WORK INSTRUCTIONS :: Check each line of the records below for the string "computer", then state how many lines contain it, with no other output.

DATA SHOWN ::
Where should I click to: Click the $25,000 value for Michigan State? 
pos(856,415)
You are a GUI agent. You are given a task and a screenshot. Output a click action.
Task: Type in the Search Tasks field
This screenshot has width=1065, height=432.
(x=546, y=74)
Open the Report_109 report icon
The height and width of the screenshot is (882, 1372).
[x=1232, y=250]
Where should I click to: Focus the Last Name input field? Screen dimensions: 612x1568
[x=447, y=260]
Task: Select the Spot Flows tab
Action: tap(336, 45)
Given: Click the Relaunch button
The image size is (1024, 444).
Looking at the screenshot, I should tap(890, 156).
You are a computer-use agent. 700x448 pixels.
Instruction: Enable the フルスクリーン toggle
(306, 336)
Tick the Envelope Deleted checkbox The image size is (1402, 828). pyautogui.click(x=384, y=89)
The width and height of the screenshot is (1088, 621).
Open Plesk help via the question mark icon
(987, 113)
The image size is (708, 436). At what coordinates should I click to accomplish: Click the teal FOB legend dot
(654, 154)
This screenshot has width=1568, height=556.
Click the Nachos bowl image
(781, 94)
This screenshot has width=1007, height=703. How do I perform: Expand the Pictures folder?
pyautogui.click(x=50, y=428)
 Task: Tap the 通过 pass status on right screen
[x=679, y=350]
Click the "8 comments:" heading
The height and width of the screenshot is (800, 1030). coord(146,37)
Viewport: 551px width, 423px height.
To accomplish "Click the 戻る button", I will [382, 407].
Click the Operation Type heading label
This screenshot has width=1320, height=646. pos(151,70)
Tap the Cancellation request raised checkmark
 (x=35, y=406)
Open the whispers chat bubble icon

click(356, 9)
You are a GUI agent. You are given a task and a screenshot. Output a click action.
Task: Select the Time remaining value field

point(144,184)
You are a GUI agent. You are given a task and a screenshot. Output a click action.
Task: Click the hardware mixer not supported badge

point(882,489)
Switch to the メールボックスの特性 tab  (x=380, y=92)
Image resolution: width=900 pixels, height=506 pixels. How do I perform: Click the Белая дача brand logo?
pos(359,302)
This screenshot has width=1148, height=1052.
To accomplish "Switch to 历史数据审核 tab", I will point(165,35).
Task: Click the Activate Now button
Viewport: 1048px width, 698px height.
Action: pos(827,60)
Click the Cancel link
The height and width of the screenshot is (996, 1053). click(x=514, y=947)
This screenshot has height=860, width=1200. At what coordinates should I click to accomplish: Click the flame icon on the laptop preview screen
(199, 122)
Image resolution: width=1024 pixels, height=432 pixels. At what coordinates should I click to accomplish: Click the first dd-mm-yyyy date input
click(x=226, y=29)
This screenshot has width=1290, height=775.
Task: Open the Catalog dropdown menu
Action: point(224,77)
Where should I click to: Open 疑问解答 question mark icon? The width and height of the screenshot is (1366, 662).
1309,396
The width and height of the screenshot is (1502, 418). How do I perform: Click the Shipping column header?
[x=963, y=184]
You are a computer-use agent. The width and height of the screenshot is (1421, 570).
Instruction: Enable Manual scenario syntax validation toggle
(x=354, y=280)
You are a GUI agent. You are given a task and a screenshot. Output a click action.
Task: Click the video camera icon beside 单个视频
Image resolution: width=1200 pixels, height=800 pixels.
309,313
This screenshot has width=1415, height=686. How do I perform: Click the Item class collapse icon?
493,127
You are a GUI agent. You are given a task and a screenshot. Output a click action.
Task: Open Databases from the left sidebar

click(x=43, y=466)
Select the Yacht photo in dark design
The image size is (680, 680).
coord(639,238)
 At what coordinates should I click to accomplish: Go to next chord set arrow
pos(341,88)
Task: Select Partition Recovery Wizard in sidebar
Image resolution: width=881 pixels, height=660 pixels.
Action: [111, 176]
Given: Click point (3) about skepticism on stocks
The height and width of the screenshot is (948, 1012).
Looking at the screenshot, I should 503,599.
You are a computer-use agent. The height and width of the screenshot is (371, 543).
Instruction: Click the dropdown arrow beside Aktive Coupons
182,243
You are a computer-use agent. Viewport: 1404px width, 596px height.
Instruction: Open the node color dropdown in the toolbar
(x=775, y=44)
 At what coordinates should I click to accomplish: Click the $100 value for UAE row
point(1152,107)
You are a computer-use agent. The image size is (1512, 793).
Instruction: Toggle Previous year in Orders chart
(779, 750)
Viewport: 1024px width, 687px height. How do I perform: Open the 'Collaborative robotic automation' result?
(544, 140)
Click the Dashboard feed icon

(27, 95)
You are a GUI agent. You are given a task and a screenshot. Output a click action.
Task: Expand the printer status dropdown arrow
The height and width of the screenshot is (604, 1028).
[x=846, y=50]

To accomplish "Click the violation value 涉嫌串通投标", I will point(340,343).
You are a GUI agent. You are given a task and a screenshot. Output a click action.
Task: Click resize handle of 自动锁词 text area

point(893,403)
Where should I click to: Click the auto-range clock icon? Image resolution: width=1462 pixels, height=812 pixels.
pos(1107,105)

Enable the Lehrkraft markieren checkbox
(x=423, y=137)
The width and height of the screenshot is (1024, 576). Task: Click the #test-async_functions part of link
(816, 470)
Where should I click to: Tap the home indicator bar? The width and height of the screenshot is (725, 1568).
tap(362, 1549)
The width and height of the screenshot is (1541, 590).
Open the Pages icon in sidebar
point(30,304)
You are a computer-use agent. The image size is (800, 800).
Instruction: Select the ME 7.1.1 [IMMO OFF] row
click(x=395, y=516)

RESULT BELOW :: 6